Volume usage depends on the type of documents but it is possible to estimate the required space on filesystem and database:

Filesystem
- Base unit will be the size of the binaries.
- If there are images, then you must take in account the generated thumbnails: depending on the original image size, the thumbnail will be about 10% to 100% of the original size. Let's consider an average of 50%.
- Backup: It's possible to perform remote backup (rsync for instance) but if you plan to use a local backup, then the required size must be doubled.
- Software
  - Disk usage by the Nuxeo Platform is stable and about 300MB.
  - Temporary files (when uploading for instance): Reserve some space which depends on the maximum size of imported files (the temporary directory can be configured).
  - Logs: Based on Log4J, the log files can be easily configured (size limit, rolling rules, ...).
Database
- Binaries x2: If binaries are text files, then you can estimate to twice of the binaries size in database for storing their "full-text" indexes.
- +10% of binaries: Other metadata usually consumes about 10% of the binaries total size.
- Backup: Unless using backup streaming (not available for all databases and complex to setup), you will need a local backup so you must double the available size versus the estimated usage.
Elasticsearch
- 30% of the binaries, if binaries are text files. This will vary according to the number of populated fields and full-text fields, note that the _source field that stores the JSON representation of a document is compressed.
- Each replicas need the same amount of disk space.
- Backup: same as database, double the available size versus the estimated usage. You can also choose to not do any backup when using replicas or if you can wait for a reindexing in case of problem.

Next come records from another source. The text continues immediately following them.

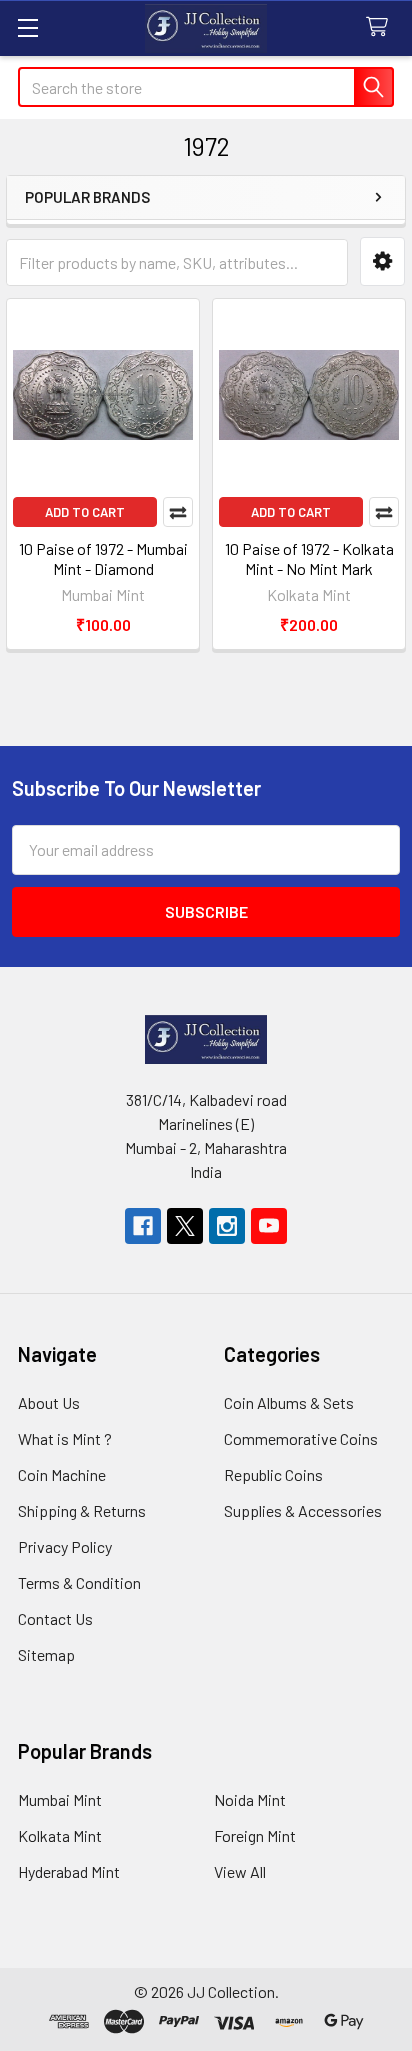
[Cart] (381, 27)
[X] (185, 1226)
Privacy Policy (65, 1546)
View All (240, 1871)
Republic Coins (273, 1474)
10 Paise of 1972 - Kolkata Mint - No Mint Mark (309, 558)
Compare (178, 512)
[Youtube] (269, 1226)
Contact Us (55, 1618)
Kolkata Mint (60, 1835)
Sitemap (46, 1654)
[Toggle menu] (27, 27)
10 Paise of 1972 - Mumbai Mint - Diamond (103, 558)
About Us (49, 1402)
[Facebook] (143, 1226)
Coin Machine (62, 1474)
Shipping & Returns (82, 1510)
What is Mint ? (65, 1438)
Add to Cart (85, 512)
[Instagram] (227, 1226)
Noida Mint (250, 1799)
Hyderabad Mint (69, 1871)
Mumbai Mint (60, 1799)
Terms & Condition (79, 1582)
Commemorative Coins (301, 1438)
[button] (382, 261)
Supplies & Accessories (303, 1510)
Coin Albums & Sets (289, 1402)
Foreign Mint (255, 1835)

The easiest way is still to use the application for some duration, get usage statistics and deduce the required size.

So, based on the above information, if you have X GB of documents of which Y GB of images:

Filesystem
- data = X + 50% Y (x2 for backup).
- /tmp = 1GB + maximum size of imported documents
- /var/log = 50MB~5GB depending on the Log4J rules and the log level (error/warn/info/debug/trace).
- application = ~1GB
Database = 210% X (x2 for backup).
Elasticsearch = (30% X) x number of replicas, + 30%X for backup.